Un uomo di potere che vediamo tanto attento ai dettagli, quanto talmente egoista da ignorarli…
C’è una coerenza nel personaggio, che è quella di esser costantemente mosso dal desiderio. C’è un gap tra quello che ha e quello che vorrebbe avere, dall’inizio alla fine. Una costante, in un soggetto guidato sempre dal piacere. La mia stessa intenzione, come regista, era di dare qualcosa al pubblico, in qualche modo di dargli piacere, attraverso i diversi elementi del film, dai colori alla fisicità degli attori, in ogni scena. Qualcosa che mostra la ricerca fatta e la concentrazione sui dettagli.
Piacere e fisicità che tornano anche nelle scene di sesso, anche quelle molto curate nei dettagli, quasi delle coreografie, nonostante l’amore omosessuale sembri ancora un tabù…
Per esperienza so che non si può scrivere completamente una scena di sesso per gli attori, sono loro che devono interpretarla, è nelle loro mani. Puoi creare una situazione, nella quale loro si muoveranno, è il mio lavoro è metterli a loro agio, che sentano fiducia e rispetto, e poi lasciare alla loro improvvisazione, al movimento dei loro corpi che esprima quello che avrei dovuto descrivere sulla pagina in maniera dettagliata. Loro possono fare col corpo tutti i paragrafi di una scena. Qualcosa che non avrei potuto fare, tanto che mentre li dirigo sono anche un osservatore, divento pubblico e provo quel che prova lo spettatore.
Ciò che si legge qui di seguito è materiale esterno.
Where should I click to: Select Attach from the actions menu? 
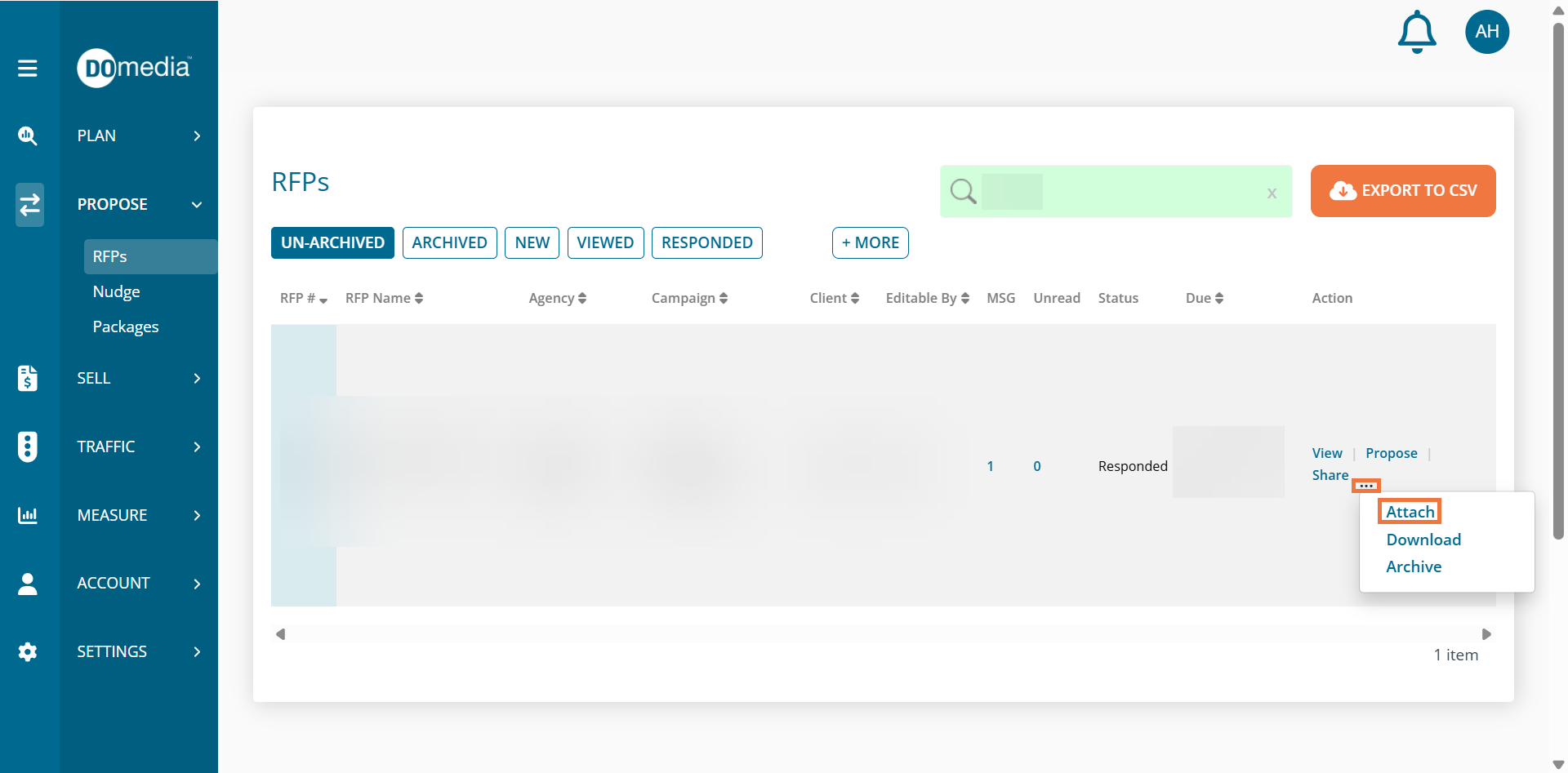[x=1410, y=512]
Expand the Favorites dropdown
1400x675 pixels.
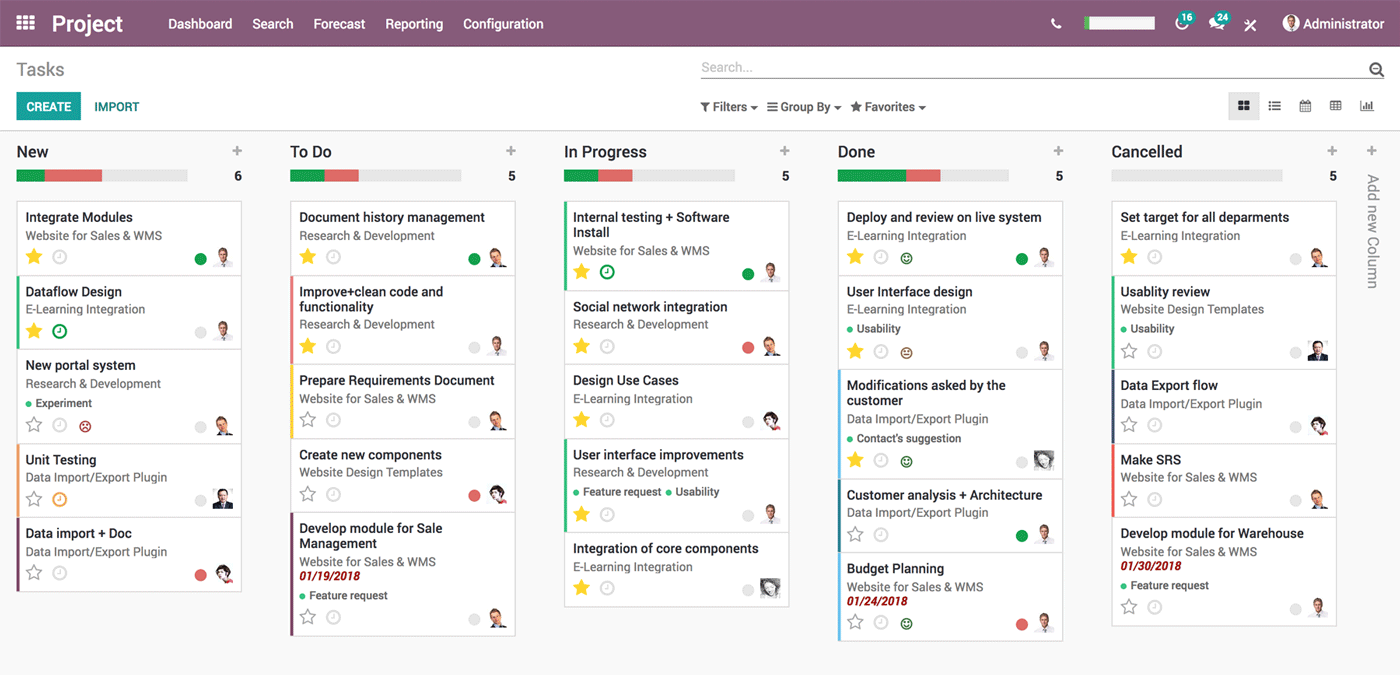pos(887,106)
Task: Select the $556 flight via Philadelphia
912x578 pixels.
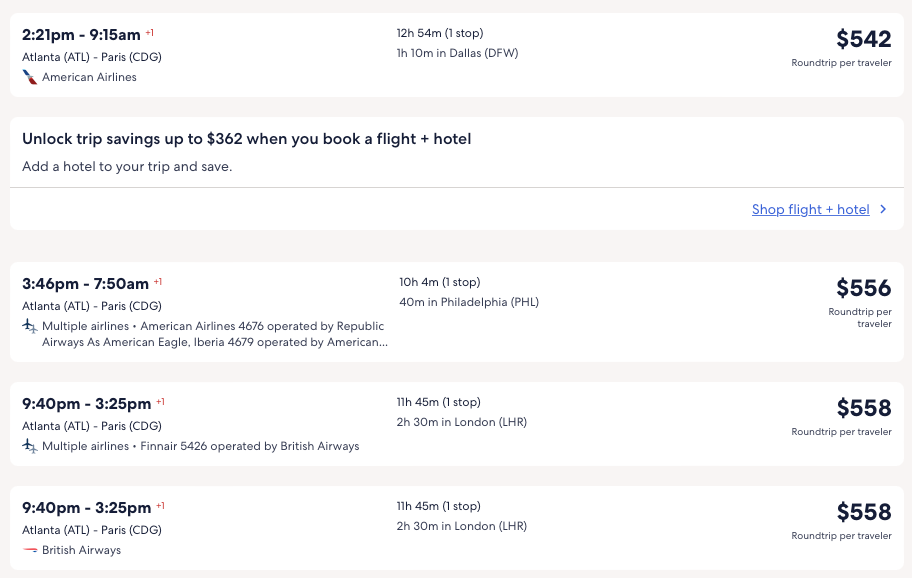Action: pos(863,289)
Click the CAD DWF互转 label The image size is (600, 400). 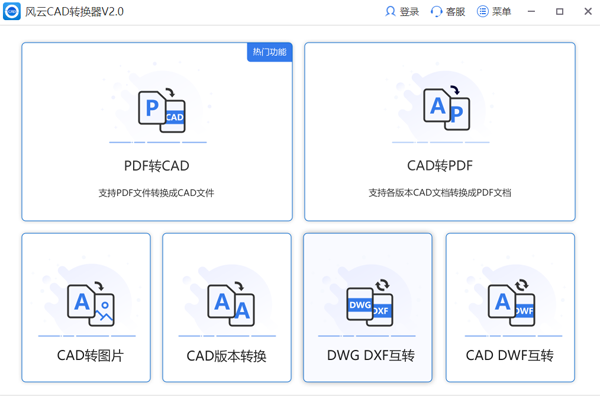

Quanto al tabù, noi viviamo con la convinzione che tutto vada avanti, che il progresso si muova in una precisa direzione, che con il tempo le cose migliorino, anche grazie a una cultura che ci rende sempre più aperti, ma in realtà, per fare il film, io sono dovuto tornare indietro agli anni ’70 e ’80, a Chantal Akerman, ad Accattone, a Visconti, indietro a un periodo nel quale eravamo meno repressi anche per ricordarmi cosa era possibile raccontare con le immagini. Tornare a quel periodo mi ha consentito di creare delle scene nelle quali non ci fosse la vergogna.